The firm behind Uniswap, the largest decentralized exchange by trading volume, has entered into the Ethereum L2 race, focused on the needs of users in the decentralized finance space.
Called Unichain, the nascent scaling solution is built by Uniswap Labs on Optimism’s Superchain, referring to the unified network of layer 2 blockchains built using the OP Stack.
Uniswap Labs CEO Hayden Adams told Unchained, “One of the biggest benefits of Optimism is just that I think it’s a standard a lot of people can converge around… We’re excited for their vision of interoperability and being able to partner with Optimism, partner with Base, and really prove out the Ethereum roadmap of interoperable L2s.” Optimism’s OP Mainnet, and Coinbase-incubated Base are in the Superchain ecosystem.

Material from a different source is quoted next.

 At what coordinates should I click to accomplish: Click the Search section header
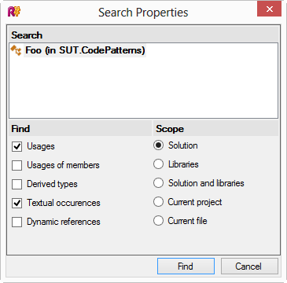click(x=27, y=35)
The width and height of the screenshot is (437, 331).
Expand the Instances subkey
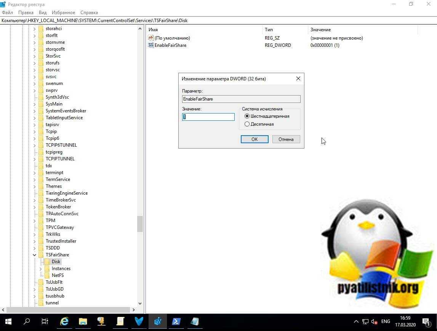click(41, 269)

The new network, which is live on a private testnet and is expected to roll out in the next few months, has two key features – verifiable block building and a validation network – according to its whitepaper written by a number of people such as Adams, Flashbots strategy lead Hasu, OP Labs CEO Karl Floersch, and Paradigm general partner Dan Robinson.
Created in collaboration with Flashbots, a research and development firm known for its focus on maximal extractable value (MEV), verifiable block building is ideally designed to help Unichain have 200-250 millisecond block times.
An Already Crowded L2 Ecosystem
Uniswap Labs unveiling Unichain marks an additional entrant into the already populated L2 arena. At presstime, the number of L2 protocols attempting to help scale Ethereum currently stands at 105 with Arbitrum, Base, and OP Mainnet taking the top three ranks by total value locked, per Ethereum scaling solution analytics platform L2Beat.
As to why Uniswap Labs is introducing yet another L2, Adams told Unchained he wants Unichain to improve the fragmented user experience of DeFi in which liquidity on each network is siloed from capital on the others. The company intends to do that by making it easy for users and developers to access liquidity across the Superchain.
“We want to create a chain where other chains can interoperate with [each other] very easily,” Adams said. “If you have a token on one chain and you want to buy another token, that trade might execute on Unichain.”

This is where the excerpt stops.